You are viewing a plain text version of this content. The canonical link for it is here.
Posted to commits@hbase.apache.org by zg...@apache.org on 2020/08/06 07:38:02 UTC

[hbase] branch branch-2.2 updated: HBASE-24819 Fix flaky test TestRaceBetweenSCPAndDTP and TestRaceBetweenSCPAndTRSP for branch-2.2 (#2199)

This is an automated email from the ASF dual-hosted git repository.

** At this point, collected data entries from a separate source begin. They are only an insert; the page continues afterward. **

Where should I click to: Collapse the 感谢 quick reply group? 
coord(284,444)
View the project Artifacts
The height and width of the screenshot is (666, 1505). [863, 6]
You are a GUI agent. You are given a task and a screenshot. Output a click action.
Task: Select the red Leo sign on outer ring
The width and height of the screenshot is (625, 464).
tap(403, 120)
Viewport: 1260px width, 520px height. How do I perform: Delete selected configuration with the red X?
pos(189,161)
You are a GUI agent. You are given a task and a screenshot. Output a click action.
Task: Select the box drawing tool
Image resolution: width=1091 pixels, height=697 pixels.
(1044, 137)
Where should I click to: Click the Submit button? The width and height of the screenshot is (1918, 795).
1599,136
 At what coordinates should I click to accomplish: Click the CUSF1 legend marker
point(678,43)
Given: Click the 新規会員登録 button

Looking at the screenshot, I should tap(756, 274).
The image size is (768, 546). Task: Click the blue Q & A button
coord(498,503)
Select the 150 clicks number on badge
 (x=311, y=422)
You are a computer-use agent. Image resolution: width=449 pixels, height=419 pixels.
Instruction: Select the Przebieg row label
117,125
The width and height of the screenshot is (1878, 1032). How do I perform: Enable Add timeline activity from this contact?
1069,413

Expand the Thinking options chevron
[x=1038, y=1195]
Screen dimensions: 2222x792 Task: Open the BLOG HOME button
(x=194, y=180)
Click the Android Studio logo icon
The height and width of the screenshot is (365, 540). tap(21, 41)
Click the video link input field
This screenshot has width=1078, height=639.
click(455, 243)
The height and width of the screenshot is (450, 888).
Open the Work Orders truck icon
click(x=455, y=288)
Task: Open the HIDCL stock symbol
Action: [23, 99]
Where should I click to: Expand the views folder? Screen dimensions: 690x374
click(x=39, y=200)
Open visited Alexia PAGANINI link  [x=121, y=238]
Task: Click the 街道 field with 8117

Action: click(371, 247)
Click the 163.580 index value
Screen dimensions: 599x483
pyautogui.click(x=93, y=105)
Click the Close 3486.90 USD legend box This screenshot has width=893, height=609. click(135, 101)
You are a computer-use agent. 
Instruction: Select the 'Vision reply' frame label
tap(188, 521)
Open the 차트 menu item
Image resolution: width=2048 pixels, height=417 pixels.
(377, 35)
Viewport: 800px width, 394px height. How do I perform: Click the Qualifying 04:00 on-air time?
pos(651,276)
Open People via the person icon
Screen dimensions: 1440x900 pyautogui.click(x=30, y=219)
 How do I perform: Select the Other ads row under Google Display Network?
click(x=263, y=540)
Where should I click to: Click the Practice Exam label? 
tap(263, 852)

zghao pushed a commit to branch branch-2.2
in repository https://gitbox.apache.org/repos/asf/hbase.git


The following commit(s) were added to refs/heads/branch-2.2 by this push:
     new 89dc088  HBASE-24819 Fix flaky test TestRaceBetweenSCPAndDTP and TestRaceBetweenSCPAndTRSP for branch-2.2 (#2199)
89dc088 is described below

commit 89dc088a060096c146b417a7a5c5ae162836b613
Author: Guanghao Zhang <zg...@apache.org>
AuthorDate: Thu Aug 6 15:37:39 2020 +0800

    HBASE-24819 Fix flaky test TestRaceBetweenSCPAndDTP and TestRaceBetweenSCPAndTRSP for branch-2.2 (#2199)
    
    Signed-off-by: meiyi <my...@gmail.com>
---
 .../assignment/TestRaceBetweenSCPAndDTP.java       | 41 ++++++++++++++++------
 .../assignment/TestRaceBetweenSCPAndTRSP.java      |  8 +++--
 2 files changed, 36 insertions(+), 13 deletions(-)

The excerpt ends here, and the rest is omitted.